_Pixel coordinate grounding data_

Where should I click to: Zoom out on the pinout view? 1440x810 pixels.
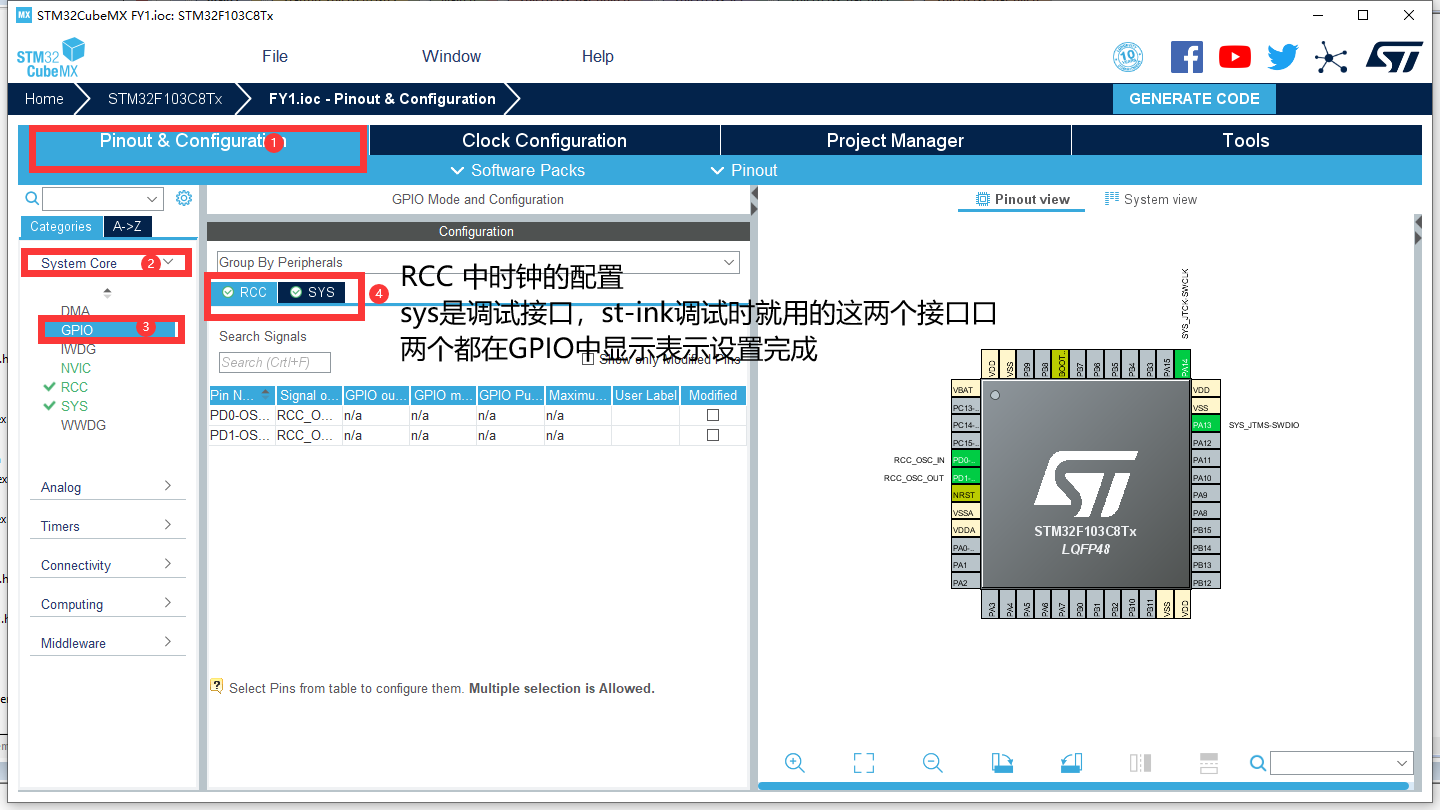coord(931,762)
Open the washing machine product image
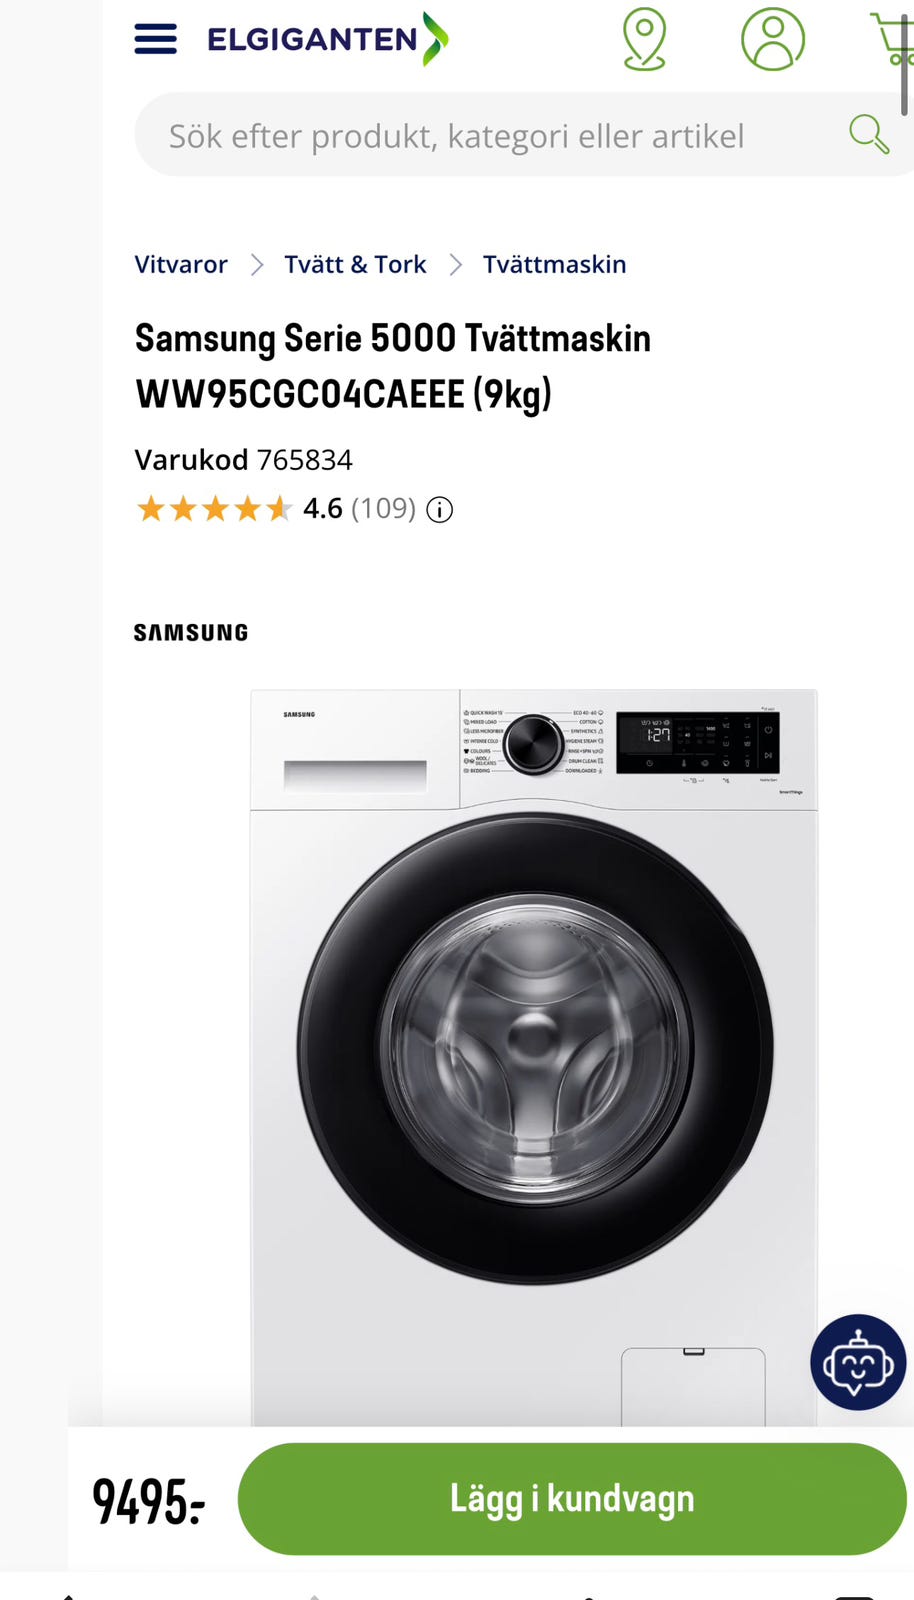Viewport: 914px width, 1600px height. [534, 1057]
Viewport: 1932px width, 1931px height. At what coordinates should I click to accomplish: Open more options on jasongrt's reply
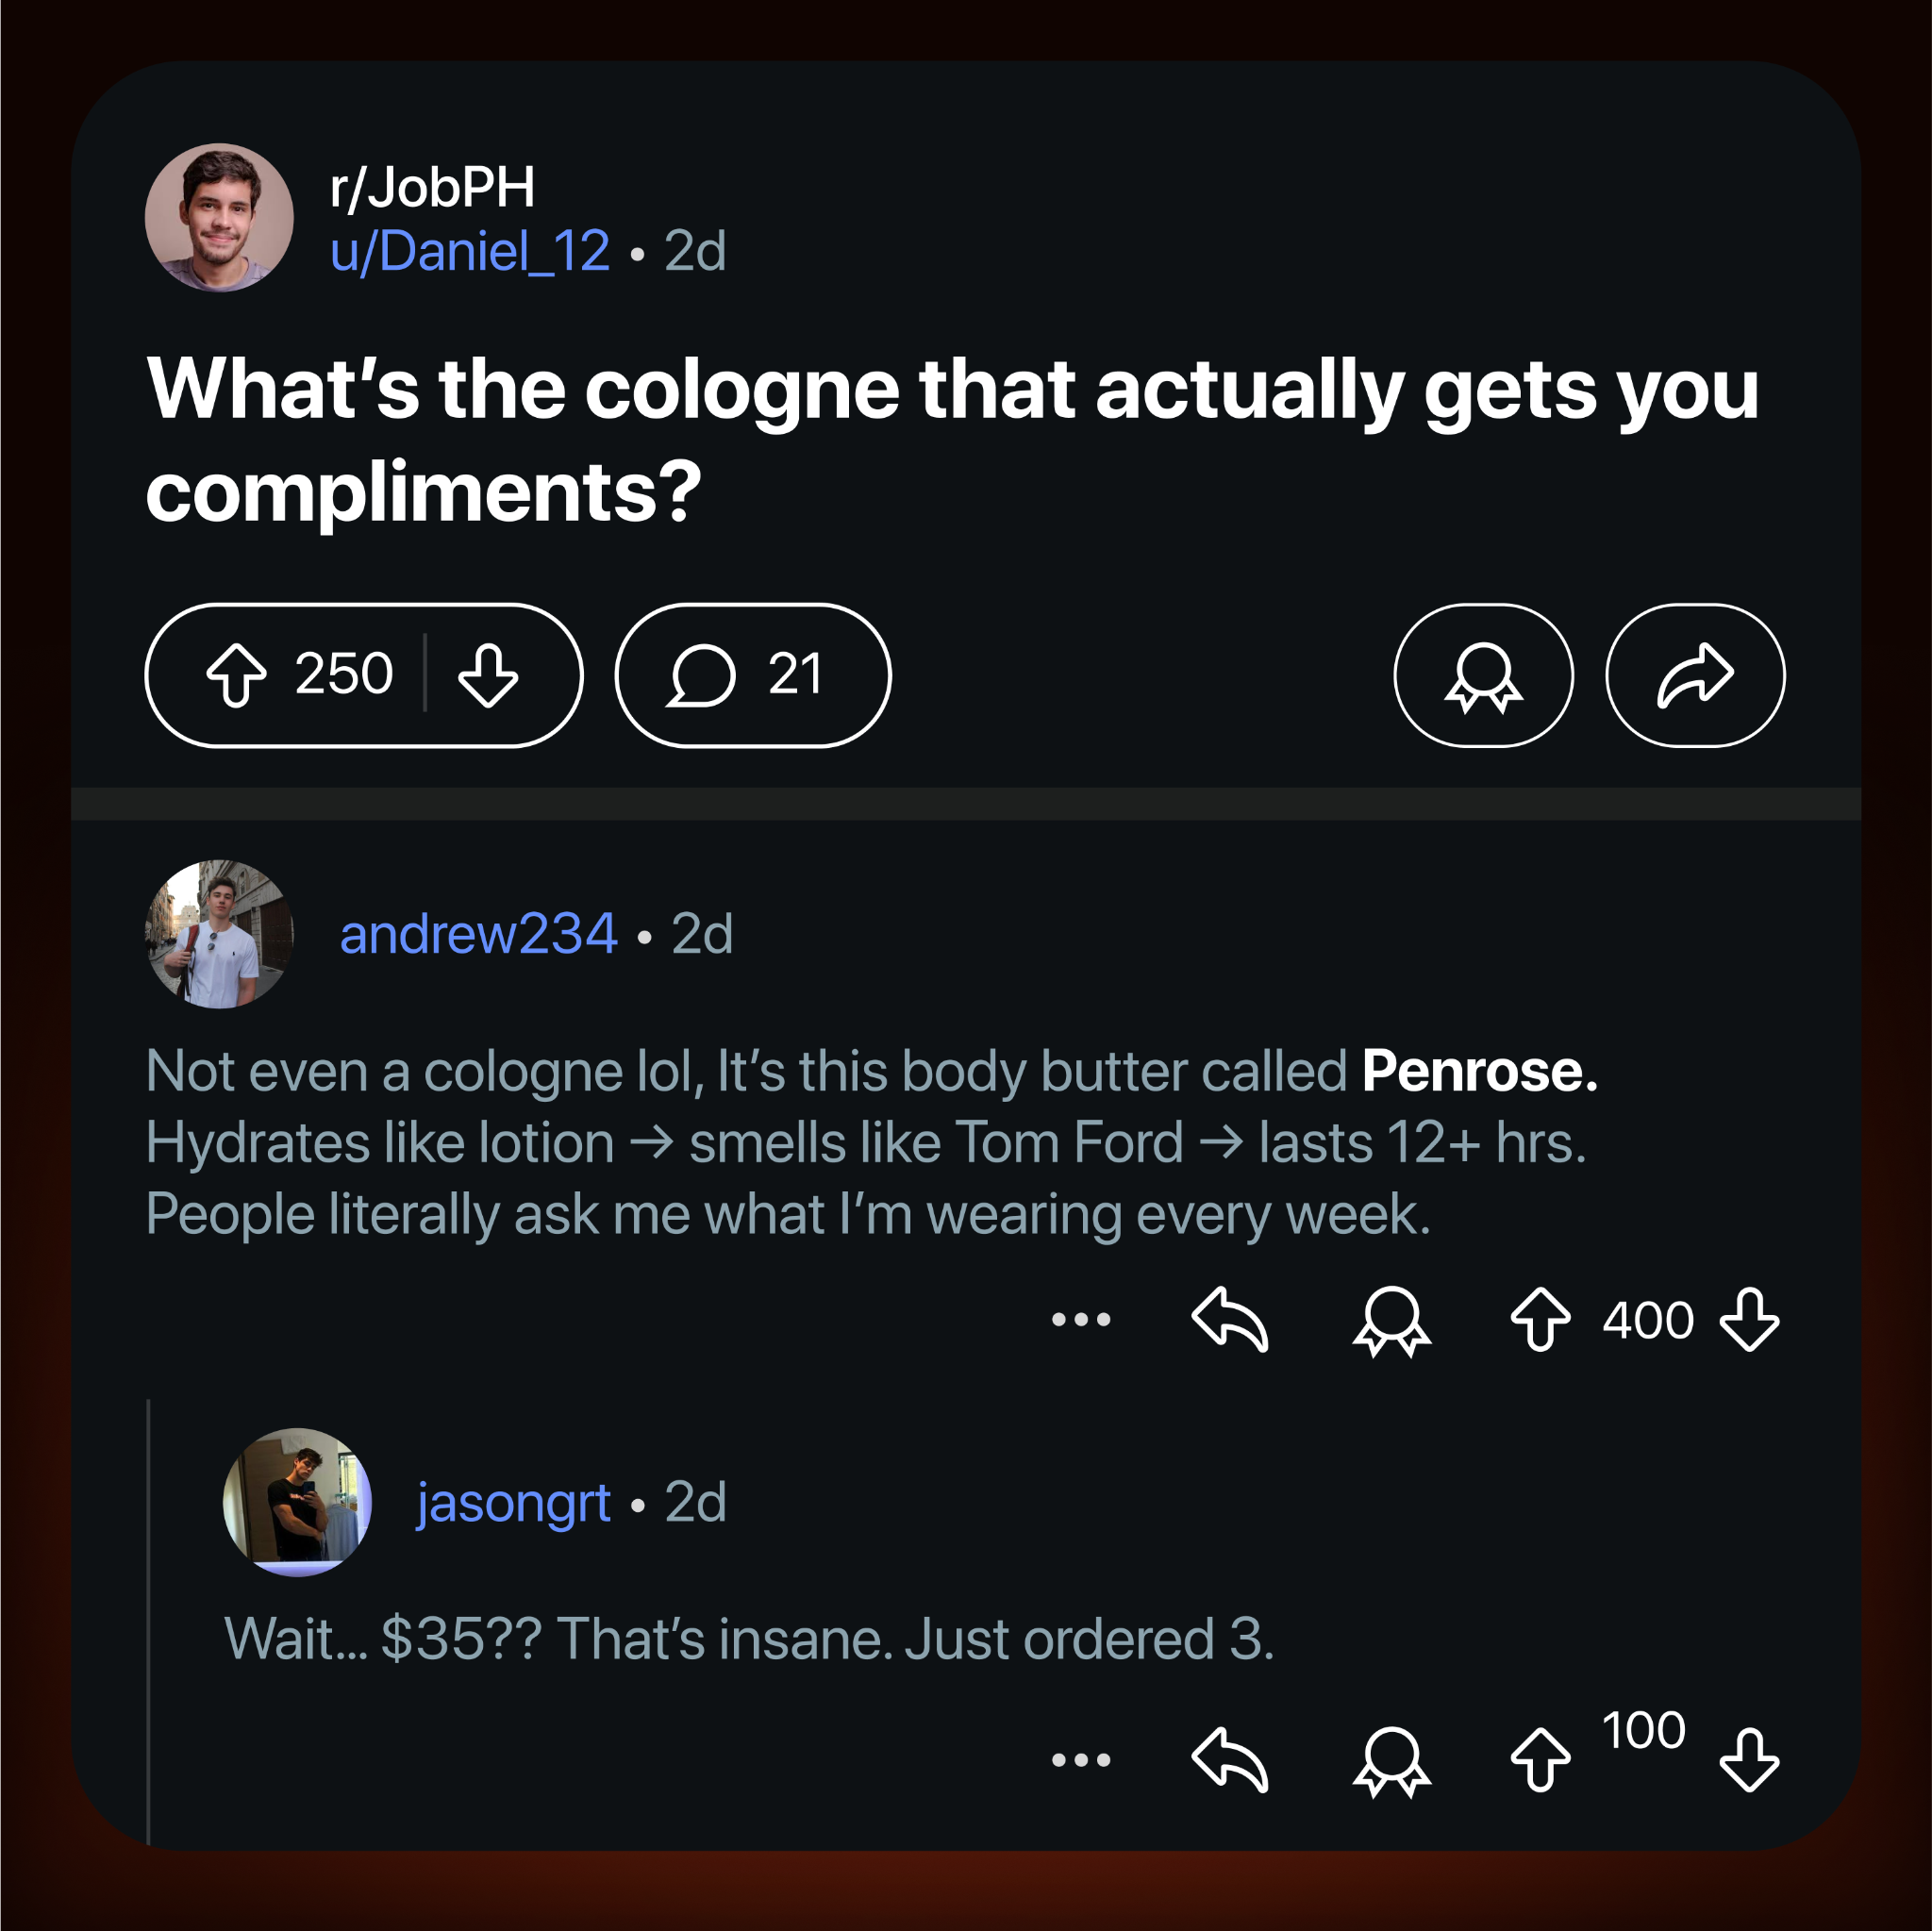pyautogui.click(x=1081, y=1760)
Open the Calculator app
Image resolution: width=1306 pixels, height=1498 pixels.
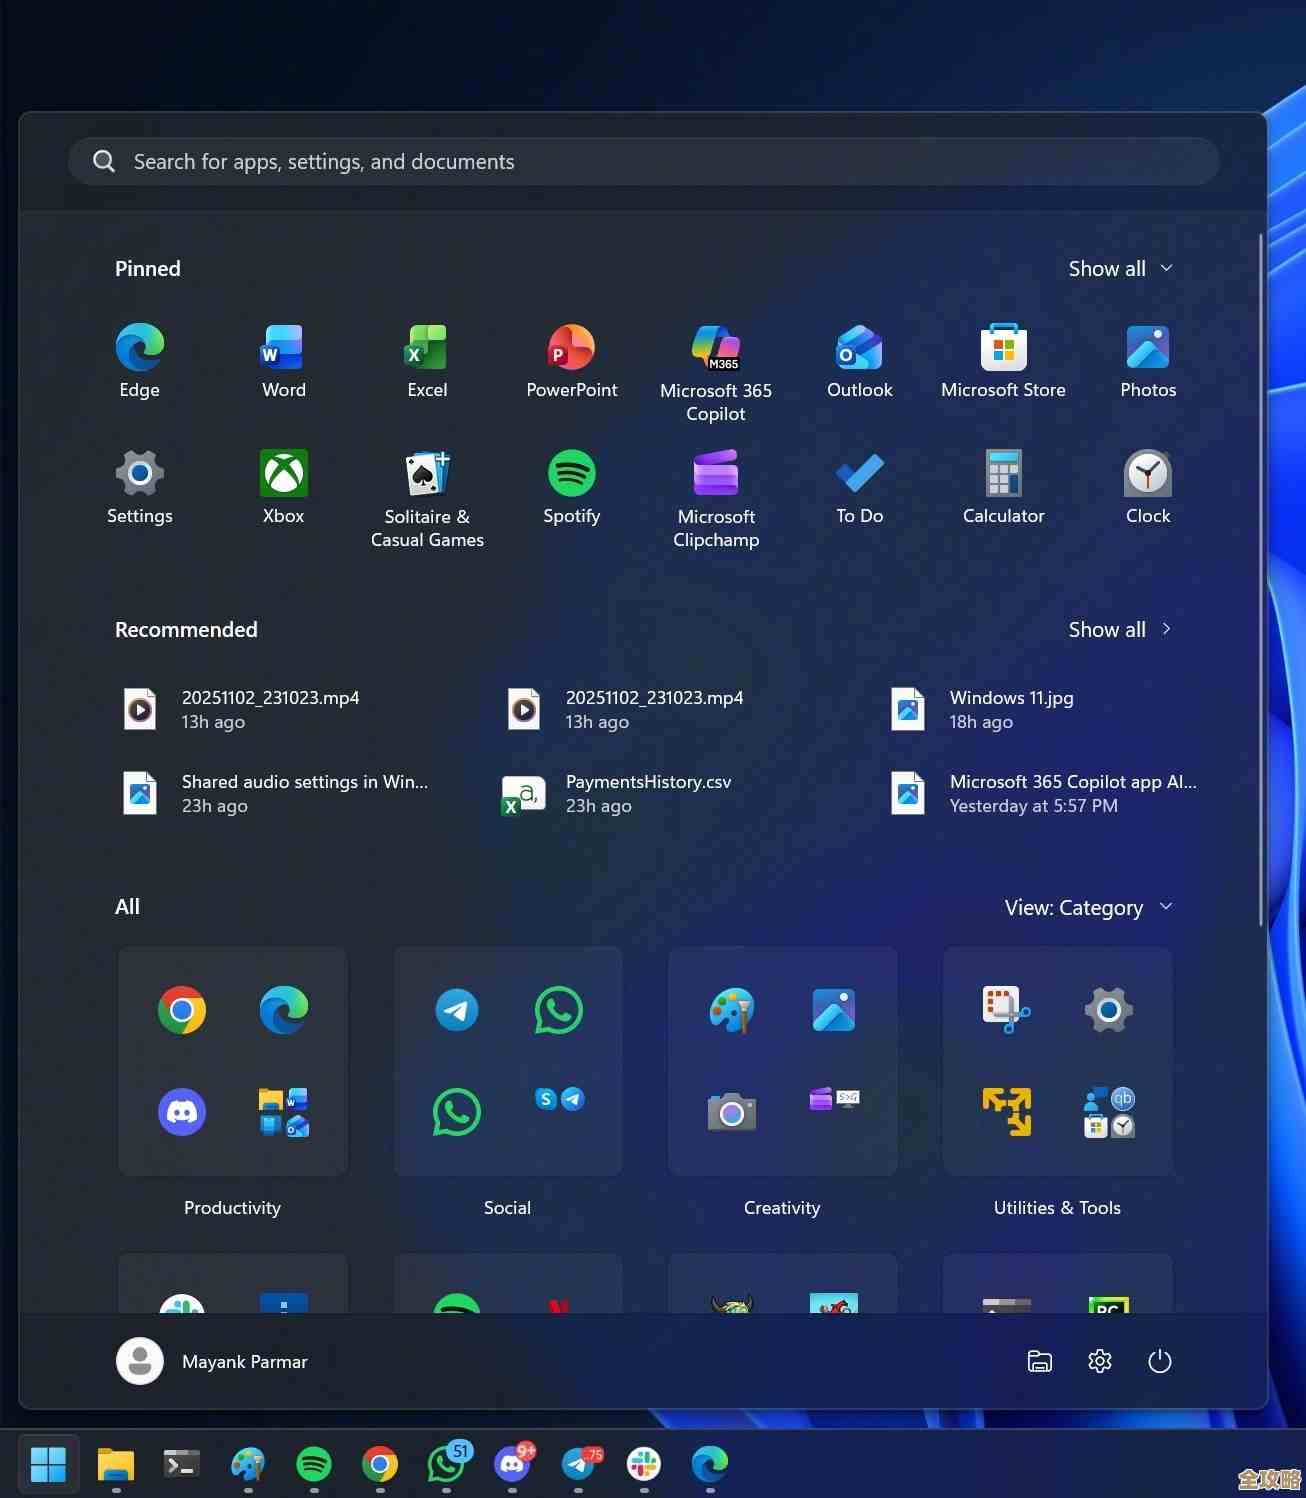(1002, 488)
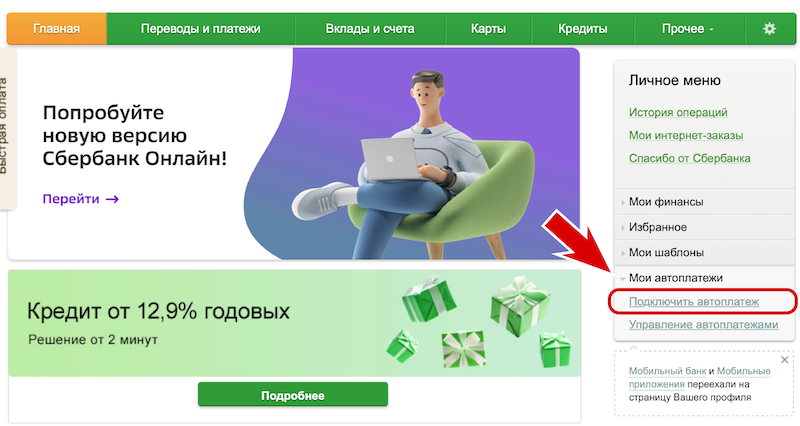Click the laptop man illustration banner
The height and width of the screenshot is (426, 800).
point(412,154)
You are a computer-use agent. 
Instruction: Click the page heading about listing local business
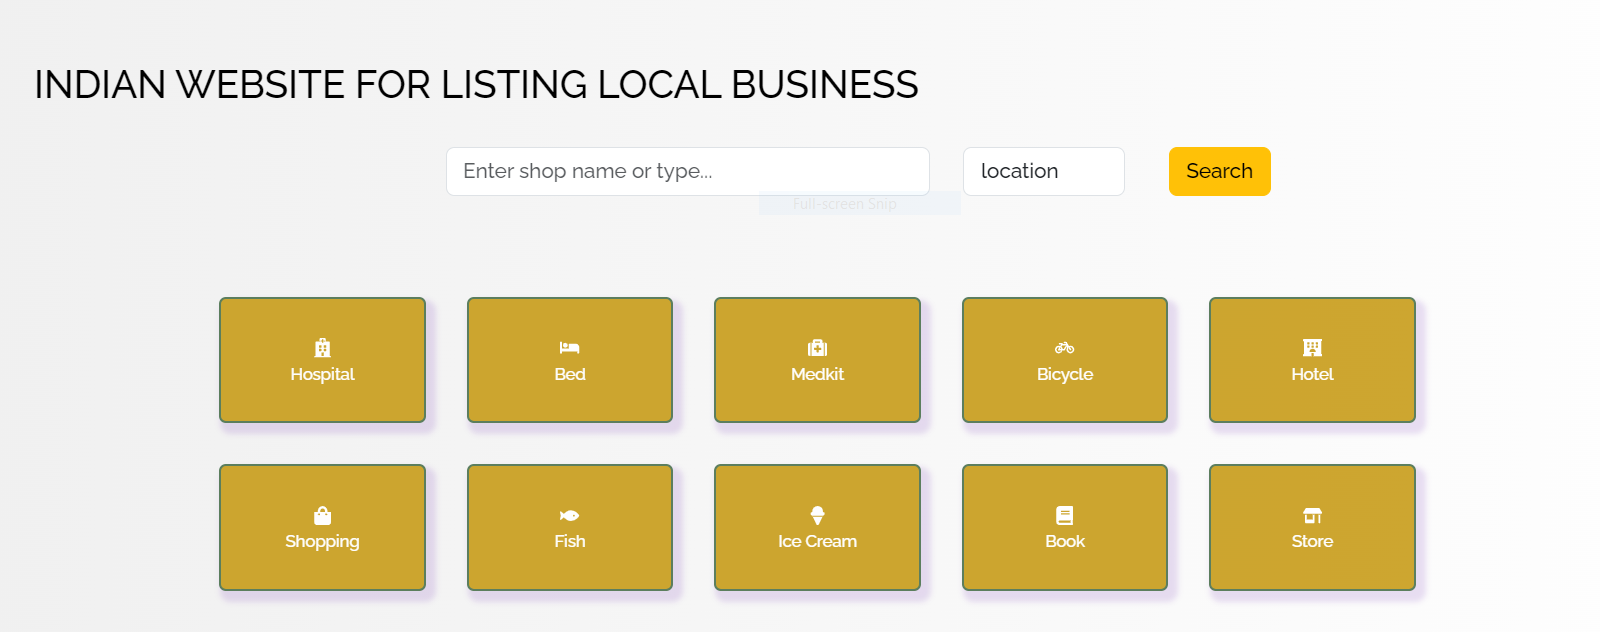coord(476,85)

_About this exercise_
Copy the lines from the line that contains "You are a computer-use agent." through the end of the records, exactly and with nothing added; leave the pictures out.

_Answer_
You are a computer-use agent. 
Instruction: Click the page heading about listing local business
coord(476,85)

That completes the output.